Task to complete →
Produce word for word the lines of the data below running from the one that has "This screenshot has width=1280, height=720." to the one that has "Task: Click the 点我直接下载 download link", inclusive, and no others.

[[ Supplied data, beginning ]]

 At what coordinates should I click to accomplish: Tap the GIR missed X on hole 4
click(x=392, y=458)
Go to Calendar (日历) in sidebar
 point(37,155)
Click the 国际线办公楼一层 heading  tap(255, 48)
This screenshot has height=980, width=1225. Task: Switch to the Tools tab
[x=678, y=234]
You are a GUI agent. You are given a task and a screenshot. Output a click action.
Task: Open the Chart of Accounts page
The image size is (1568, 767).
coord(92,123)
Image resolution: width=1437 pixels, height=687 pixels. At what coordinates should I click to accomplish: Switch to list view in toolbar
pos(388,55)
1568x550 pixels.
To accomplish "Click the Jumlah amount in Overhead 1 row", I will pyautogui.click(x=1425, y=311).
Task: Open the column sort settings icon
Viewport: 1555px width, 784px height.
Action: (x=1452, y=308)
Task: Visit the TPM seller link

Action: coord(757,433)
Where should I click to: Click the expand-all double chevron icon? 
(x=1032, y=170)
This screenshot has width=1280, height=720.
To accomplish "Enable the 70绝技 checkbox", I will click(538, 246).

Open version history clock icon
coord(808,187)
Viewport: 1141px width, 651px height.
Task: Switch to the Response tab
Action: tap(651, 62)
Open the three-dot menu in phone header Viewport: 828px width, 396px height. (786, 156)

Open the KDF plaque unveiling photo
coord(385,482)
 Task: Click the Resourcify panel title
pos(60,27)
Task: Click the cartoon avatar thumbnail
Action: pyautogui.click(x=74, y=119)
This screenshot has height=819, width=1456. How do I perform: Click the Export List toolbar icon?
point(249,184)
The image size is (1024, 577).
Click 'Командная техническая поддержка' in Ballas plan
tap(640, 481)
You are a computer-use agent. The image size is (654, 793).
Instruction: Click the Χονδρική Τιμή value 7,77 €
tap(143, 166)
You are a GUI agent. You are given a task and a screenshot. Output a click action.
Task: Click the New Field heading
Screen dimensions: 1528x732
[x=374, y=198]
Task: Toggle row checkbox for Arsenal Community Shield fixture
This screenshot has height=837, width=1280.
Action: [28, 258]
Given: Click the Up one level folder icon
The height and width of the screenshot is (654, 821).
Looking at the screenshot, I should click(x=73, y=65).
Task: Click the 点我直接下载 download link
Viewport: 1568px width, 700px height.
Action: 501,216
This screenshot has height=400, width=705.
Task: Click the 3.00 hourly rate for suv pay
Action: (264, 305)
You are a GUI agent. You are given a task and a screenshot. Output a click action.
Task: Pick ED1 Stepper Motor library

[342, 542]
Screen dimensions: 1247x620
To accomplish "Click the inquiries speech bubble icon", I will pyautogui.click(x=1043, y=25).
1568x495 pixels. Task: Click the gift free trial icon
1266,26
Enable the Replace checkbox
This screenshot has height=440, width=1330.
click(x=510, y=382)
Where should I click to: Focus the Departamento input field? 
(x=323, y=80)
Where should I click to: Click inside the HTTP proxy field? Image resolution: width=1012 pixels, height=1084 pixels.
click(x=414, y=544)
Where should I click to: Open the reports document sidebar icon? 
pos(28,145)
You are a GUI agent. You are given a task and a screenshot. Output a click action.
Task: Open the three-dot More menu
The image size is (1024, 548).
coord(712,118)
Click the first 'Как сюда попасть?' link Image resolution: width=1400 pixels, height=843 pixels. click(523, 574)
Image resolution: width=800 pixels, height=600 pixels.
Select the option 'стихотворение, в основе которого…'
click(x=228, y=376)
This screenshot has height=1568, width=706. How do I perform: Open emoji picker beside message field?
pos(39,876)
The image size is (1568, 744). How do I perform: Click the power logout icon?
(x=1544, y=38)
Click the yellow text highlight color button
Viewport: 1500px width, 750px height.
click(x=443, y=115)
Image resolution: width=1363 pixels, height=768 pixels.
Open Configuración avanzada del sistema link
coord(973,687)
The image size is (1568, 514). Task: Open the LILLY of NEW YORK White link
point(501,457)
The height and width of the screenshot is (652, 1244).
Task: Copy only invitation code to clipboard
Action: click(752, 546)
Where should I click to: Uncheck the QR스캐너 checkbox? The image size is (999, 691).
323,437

[[ Supplied data, end ]]

Solution →
This screenshot has width=1280, height=720.
To accomplish "Enable the 70绝技 checkbox", I will click(538, 246).

Open version history clock icon
coord(808,187)
Viewport: 1141px width, 651px height.
Task: Switch to the Response tab
Action: tap(651, 62)
Open the three-dot menu in phone header Viewport: 828px width, 396px height. (786, 156)

Open the KDF plaque unveiling photo
coord(385,482)
 Task: Click the Resourcify panel title
pos(60,27)
Task: Click the cartoon avatar thumbnail
Action: pyautogui.click(x=74, y=119)
This screenshot has height=819, width=1456. How do I perform: Click the Export List toolbar icon?
point(249,184)
The image size is (1024, 577).
Click 'Командная техническая поддержка' in Ballas plan
tap(640, 481)
You are a computer-use agent. The image size is (654, 793).
Instruction: Click the Χονδρική Τιμή value 7,77 €
tap(143, 166)
You are a GUI agent. You are given a task and a screenshot. Output a click action.
Task: Click the New Field heading
Screen dimensions: 1528x732
[x=374, y=198]
Task: Toggle row checkbox for Arsenal Community Shield fixture
This screenshot has height=837, width=1280.
Action: [28, 258]
Given: Click the Up one level folder icon
The height and width of the screenshot is (654, 821).
Looking at the screenshot, I should click(x=73, y=65).
Task: Click the 点我直接下载 download link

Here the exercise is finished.